- _Records for the exercise_:
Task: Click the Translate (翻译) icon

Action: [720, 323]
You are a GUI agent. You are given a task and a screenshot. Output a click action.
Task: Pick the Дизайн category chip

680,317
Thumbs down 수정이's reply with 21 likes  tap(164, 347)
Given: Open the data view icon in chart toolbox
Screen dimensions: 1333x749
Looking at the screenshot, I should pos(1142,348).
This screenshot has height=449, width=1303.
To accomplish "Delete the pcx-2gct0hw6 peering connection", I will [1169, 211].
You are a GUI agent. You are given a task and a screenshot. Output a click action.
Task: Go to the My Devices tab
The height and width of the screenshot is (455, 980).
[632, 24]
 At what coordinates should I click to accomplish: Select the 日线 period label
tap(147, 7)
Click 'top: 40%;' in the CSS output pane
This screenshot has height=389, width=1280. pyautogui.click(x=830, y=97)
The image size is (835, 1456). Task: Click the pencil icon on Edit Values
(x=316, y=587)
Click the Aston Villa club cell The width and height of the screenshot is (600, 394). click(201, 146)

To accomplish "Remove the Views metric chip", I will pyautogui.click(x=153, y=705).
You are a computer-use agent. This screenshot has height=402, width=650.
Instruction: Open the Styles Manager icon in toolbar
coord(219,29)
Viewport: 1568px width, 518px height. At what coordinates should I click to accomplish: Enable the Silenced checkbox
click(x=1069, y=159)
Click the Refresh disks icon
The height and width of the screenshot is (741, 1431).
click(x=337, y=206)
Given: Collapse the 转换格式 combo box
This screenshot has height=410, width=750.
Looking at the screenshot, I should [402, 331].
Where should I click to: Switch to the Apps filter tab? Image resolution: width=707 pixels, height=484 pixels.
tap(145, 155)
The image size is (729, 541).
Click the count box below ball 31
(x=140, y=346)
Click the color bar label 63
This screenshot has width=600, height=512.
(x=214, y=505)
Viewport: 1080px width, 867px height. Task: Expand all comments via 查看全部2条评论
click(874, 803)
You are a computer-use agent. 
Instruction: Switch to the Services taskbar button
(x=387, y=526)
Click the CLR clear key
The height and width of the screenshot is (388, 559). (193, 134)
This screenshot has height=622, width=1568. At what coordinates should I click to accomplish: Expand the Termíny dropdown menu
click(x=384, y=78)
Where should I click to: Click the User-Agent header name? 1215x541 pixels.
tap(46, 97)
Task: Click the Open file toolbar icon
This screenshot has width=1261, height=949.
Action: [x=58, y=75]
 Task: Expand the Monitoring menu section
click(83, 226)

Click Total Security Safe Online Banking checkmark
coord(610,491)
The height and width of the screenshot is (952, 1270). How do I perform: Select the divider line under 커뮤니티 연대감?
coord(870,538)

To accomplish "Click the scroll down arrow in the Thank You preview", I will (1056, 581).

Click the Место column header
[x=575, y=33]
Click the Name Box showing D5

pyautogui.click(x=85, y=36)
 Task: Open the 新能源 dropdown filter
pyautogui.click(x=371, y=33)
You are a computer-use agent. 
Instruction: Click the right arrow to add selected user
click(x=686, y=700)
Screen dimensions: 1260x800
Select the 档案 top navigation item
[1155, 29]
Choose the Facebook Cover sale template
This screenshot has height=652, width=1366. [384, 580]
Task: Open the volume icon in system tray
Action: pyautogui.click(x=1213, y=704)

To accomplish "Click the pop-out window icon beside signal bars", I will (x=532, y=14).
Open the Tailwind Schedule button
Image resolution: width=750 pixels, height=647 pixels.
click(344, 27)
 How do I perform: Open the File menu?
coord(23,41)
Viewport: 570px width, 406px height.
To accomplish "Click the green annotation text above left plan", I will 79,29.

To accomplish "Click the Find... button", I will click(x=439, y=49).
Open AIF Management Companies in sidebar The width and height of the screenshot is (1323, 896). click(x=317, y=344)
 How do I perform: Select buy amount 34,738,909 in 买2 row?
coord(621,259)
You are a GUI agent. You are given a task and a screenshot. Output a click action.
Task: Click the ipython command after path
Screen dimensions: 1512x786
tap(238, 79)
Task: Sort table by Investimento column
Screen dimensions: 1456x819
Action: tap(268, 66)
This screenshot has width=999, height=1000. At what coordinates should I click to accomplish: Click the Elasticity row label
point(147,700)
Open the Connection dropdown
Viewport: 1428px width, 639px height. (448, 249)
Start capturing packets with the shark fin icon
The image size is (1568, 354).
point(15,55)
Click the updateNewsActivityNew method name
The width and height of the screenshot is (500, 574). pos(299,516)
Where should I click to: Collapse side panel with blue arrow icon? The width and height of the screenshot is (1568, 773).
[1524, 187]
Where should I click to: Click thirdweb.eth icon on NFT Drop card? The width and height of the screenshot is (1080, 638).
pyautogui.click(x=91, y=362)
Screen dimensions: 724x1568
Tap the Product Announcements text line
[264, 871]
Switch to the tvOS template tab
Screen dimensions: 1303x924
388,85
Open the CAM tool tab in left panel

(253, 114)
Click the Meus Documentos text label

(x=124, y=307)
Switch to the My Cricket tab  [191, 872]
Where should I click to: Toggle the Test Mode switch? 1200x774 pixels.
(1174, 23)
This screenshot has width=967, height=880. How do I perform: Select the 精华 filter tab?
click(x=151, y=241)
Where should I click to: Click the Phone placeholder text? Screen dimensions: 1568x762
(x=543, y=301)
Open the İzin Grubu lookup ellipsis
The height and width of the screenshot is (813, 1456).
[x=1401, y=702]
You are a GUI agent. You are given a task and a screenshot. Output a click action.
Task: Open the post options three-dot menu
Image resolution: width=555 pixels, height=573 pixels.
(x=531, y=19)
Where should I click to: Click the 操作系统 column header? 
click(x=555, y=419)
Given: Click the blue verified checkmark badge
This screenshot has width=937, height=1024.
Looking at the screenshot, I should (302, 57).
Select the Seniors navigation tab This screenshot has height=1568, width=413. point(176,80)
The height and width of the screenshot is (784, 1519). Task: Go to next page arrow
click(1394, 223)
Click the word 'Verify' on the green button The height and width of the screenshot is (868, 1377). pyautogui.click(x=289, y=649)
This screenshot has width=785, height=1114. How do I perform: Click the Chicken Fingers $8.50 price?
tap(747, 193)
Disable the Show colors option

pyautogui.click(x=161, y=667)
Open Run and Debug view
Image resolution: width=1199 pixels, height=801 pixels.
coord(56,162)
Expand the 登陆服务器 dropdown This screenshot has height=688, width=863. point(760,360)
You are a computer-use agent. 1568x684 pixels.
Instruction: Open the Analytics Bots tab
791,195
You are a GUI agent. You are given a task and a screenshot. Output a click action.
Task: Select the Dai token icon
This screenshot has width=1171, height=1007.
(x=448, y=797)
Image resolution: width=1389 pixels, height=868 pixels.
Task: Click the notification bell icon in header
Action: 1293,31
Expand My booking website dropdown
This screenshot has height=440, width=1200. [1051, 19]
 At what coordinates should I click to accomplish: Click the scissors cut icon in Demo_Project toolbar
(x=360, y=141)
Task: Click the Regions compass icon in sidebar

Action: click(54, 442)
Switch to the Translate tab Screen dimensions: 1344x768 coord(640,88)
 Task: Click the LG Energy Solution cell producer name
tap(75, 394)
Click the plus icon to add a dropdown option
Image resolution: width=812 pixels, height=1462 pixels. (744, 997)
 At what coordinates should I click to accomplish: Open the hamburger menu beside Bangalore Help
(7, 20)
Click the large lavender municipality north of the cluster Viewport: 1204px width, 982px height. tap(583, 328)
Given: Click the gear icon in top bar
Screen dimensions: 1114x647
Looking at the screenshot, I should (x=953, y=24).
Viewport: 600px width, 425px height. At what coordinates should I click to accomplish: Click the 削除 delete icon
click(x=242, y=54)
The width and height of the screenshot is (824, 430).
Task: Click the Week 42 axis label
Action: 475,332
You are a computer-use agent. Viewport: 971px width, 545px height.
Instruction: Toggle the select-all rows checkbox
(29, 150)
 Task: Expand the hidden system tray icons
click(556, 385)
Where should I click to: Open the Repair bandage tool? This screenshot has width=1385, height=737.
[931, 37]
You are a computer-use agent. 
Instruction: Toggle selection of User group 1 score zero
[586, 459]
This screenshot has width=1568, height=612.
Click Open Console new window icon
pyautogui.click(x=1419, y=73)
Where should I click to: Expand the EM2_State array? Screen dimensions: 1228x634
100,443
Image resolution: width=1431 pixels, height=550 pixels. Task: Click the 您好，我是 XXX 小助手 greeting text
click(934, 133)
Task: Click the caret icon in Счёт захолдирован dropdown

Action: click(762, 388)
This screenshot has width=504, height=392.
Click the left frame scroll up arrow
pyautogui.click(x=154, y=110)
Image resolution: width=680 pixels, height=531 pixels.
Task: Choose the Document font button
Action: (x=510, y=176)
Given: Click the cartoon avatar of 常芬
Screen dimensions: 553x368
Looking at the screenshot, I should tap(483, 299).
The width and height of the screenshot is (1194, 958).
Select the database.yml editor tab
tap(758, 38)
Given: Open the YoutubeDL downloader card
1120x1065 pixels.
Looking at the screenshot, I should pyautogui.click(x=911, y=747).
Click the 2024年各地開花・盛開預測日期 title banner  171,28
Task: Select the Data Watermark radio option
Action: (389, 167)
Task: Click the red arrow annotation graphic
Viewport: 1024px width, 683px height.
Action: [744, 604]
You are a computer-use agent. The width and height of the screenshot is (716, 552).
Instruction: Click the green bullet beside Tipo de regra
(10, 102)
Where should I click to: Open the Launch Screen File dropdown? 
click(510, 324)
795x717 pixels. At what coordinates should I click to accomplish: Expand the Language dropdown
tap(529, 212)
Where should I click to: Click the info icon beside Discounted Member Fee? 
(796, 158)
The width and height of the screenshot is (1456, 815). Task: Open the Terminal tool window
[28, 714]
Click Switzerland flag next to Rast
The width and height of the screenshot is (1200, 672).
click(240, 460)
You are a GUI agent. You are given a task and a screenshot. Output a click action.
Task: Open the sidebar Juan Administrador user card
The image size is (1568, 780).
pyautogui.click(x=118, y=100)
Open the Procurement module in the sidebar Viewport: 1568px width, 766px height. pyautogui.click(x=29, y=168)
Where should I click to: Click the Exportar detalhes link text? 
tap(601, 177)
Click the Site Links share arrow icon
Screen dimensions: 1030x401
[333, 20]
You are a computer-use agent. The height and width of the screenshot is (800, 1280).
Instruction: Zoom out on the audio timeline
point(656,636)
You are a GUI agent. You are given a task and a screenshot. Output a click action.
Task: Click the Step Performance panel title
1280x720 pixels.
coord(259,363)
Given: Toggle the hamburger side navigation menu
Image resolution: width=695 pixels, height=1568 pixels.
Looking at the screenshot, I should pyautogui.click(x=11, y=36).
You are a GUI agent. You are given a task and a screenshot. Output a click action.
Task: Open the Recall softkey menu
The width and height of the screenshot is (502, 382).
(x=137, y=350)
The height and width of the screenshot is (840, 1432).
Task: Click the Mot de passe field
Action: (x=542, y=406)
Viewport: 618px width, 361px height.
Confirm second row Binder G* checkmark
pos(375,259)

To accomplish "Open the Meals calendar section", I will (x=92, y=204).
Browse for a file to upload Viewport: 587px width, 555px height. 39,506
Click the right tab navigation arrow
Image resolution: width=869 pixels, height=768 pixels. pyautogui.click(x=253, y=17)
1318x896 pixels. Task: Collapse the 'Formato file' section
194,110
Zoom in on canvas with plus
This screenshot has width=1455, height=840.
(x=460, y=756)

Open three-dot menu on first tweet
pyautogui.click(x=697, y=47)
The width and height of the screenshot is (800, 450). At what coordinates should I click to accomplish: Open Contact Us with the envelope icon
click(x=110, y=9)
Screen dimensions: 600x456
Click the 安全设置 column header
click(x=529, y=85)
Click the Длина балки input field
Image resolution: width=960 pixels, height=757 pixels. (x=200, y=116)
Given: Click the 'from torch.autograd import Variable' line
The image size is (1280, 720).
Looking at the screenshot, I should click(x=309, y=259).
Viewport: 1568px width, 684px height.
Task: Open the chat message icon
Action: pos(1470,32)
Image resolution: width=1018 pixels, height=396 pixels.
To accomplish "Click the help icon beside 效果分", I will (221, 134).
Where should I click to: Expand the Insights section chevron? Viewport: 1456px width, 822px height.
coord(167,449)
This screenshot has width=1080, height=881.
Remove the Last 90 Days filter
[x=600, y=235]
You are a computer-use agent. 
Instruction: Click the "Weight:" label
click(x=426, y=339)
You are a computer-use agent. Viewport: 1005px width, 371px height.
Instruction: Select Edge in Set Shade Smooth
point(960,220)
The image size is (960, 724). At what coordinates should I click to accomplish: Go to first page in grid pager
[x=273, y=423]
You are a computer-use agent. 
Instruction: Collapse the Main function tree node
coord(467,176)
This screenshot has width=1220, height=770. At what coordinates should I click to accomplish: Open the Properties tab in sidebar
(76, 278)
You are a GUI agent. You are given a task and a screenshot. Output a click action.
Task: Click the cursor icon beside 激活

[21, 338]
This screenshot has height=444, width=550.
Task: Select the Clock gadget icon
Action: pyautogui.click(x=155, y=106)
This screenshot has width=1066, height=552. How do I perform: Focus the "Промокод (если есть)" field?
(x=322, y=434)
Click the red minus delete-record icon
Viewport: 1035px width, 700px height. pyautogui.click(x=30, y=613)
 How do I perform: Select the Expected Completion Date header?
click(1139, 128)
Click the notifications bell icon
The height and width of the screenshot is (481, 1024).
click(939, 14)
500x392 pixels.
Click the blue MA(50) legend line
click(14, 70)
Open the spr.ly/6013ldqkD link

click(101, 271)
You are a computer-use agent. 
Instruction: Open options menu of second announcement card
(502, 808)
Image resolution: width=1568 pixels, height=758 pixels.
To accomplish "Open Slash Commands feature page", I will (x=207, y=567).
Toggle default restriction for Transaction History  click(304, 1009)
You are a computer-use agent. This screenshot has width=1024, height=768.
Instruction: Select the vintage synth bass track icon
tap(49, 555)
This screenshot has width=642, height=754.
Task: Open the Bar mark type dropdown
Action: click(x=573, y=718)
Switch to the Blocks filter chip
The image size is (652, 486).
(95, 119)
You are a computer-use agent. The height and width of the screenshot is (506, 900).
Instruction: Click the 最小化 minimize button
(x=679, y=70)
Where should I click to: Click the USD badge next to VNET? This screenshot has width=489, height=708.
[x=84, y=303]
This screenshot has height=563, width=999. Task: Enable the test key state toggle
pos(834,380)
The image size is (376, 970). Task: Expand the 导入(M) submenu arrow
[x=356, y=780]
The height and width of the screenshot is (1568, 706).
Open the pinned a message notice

- _Exercise_:
Out of the material above, select every line that holds the string "annotation".

- _Answer to this task_:
To accomplish "Click the green annotation text above left plan", I will 79,29.
Task: Click the red arrow annotation graphic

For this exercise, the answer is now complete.